Tu reproche es dulce, la muy disculpadora, pertinaz de humanidad ahíta. Por ello es que tu obra vuelve una y otra vez a la comarca que, inhóspita, te hospedó. Pues si la identidad es una forma estilística de la mismidad biográfica, entonces la rispidez vocativa de tu prosa tanto como el ritmo subyugante de tus eneasílbos hablan de una sede geográfica que te dio la mirada y la congoja por partes iguales. Sede que siempre siguió rural y no urbana, tanto como doloroso te fue el desprecio citadino y gaya la consolación bucólica.

La región entera está en deuda contigo, reina de pueblo chico y monte muy grande: lo están nuestros compatriotas hace todo el siglo, y la patria misma, en la provincia retratada. He aquí que impetramos tu perdón esgrimiendo como único argumento solicitar la portentosa generosidad capaz de exclamar ¡perdona a nuestros abuelos, Señora, pues no sabían lo que hacían!

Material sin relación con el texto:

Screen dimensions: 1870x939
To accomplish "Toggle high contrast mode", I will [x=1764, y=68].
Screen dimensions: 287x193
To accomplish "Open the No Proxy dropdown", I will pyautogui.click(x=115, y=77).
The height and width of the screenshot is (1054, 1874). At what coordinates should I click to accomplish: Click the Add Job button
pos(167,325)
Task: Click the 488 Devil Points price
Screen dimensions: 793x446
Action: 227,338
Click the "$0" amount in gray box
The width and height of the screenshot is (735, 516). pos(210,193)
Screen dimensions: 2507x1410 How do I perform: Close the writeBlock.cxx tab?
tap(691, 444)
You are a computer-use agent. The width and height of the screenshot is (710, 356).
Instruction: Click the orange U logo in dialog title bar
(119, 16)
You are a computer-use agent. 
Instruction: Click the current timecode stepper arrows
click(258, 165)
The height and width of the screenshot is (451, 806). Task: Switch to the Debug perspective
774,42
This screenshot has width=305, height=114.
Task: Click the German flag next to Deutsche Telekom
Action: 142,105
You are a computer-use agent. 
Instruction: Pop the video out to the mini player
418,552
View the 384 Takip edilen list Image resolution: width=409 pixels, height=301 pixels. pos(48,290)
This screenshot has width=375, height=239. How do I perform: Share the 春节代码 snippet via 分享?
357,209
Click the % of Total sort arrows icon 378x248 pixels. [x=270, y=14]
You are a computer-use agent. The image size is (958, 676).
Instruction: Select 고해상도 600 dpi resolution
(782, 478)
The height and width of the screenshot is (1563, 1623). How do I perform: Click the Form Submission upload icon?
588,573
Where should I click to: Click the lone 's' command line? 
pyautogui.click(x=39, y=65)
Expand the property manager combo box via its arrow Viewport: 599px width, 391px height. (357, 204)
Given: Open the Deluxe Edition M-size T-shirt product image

Ahora torne nuestra generación desorientada a encontrar el rumbo que esos nuestros abuelos extraviaron. Véngase el agradecimiento espeso que te escatimamos otrora y disuélvase tornadizo el viento del despecho. Que tú cantaste a nuestra cordillera y nuestros valles con amor profético, ventilando mundialmente lo que para ti había sido sólo consuelo local: “Muchas veces dormí yo, en una huerta, con mi papaya de olor en la mano” (4). ¿Qué sueño enjuto rumiabas junto a ese olor? ¿Qué mística expósita se acrisolaba en tu soledad?

Aquí empezamos a saldar el débito de gratitud que te mereces, y nos esmeramos en borrar con lectura apasionada la ignara indiferencia pretérita. Pues en tu letra nos rehacemos de espejo, reencontrando la vertiente identitaria que redima nuestra estulticia ya secular. De modo que tras enecharte sin reflexión, defenestrando tus cantos, descubrimos azorados que tus raíces permanecieron y podemos ahora recobrarte para exclamar en maravilla: gracias, peregrina, por dedicarnos desde lejos tu regreso en tinta, temblor y turgencia. Bienvenida y bienleída llegas. Gracias por un caudal que seguimos descubriendo en ingente vértigo lector. Y gracias, sobre todo, por lo mejor que de nosotros mismos develamos en tu cartografía de monte parsimonioso, fruto luctuoso y ladera urgente. Y este reencuentro que aquí proclamo es la caricia bienhechora que busca que nunca más te nos alejes cantando tus venganzas hermosas, errabunda en perihelio desenfrenado…

Fin.

Notas:

Gabriela Mistral: Elogio de las Cosas de la Tierra. Santiago de Chile, Editorial. Andrés Bello, 1976. Primera edición, a cargo de Roque Esteban Scarpa.